Le propriétaire peut-il refuser de payer le traitement des punaises ?

Il ne le peut que s'il prouve que le locataire est à l'origine de l'infestation, par exemple par l'introduction de meubles infestés ou le refus répété d'accès aux traitements. Cette preuve est rarement rapportée : à défaut, la loi ELAN met le traitement — 180 à 700 € en chimique — à sa charge.

Le locataire doit-il avancer les frais de traitement ?

Pas nécessairement : la bonne pratique est d'envoyer le devis au bailleur par LRAR et de le laisser mandater l'entreprise. Si l'urgence impose d'agir (infestation qui s'étend, enfants piqués), le locataire peut payer et demander le remboursement, factures et rapport d'intervention à l'appui, au besoin devant la commission de conciliation.

Que faire si le bailleur ne répond pas au signalement ?

Après une LRAR restée sans réponse 15 jours à un mois, envoyez une mise en demeure, puis saisissez gratuitement la commission départementale de conciliation, et en dernier recours le juge des contentieux de la protection.

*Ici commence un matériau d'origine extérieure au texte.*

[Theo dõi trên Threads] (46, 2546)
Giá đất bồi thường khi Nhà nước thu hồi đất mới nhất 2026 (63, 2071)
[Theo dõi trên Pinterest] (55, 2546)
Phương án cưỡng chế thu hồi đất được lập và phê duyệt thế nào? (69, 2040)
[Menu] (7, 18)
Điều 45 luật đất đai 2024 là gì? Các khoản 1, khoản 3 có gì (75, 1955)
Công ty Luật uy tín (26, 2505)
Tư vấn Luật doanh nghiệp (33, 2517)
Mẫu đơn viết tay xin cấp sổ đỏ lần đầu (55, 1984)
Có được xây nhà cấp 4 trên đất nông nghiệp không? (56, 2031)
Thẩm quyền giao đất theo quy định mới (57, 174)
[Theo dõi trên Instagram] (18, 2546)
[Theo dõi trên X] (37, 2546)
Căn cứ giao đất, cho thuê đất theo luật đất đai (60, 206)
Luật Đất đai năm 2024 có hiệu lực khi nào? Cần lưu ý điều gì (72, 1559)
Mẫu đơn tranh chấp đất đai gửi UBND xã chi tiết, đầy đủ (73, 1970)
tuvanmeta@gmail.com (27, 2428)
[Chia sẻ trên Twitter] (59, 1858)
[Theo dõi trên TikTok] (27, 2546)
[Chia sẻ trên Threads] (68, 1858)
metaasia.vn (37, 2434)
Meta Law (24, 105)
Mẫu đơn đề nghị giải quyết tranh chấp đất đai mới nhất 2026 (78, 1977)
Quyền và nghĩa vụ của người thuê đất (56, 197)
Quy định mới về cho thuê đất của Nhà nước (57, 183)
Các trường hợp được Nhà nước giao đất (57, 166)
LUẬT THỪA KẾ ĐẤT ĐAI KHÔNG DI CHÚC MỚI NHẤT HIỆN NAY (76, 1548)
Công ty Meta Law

Ne suspendez jamais le loyer vous-même : seule une décision de justice peut l'autoriser.

Qui paie dans un meublé touristique de type Airbnb ?

Le propriétaire exploitant : il doit délivrer un hébergement salubre et exempt de nuisibles. Le voyageur qui découvre des punaises peut exiger un relogement ou un remboursement, en documentant l'infestation par photos datées dès la découverte. Le coût du traitement et la perte d'exploitation restent à la charge de l'hôte.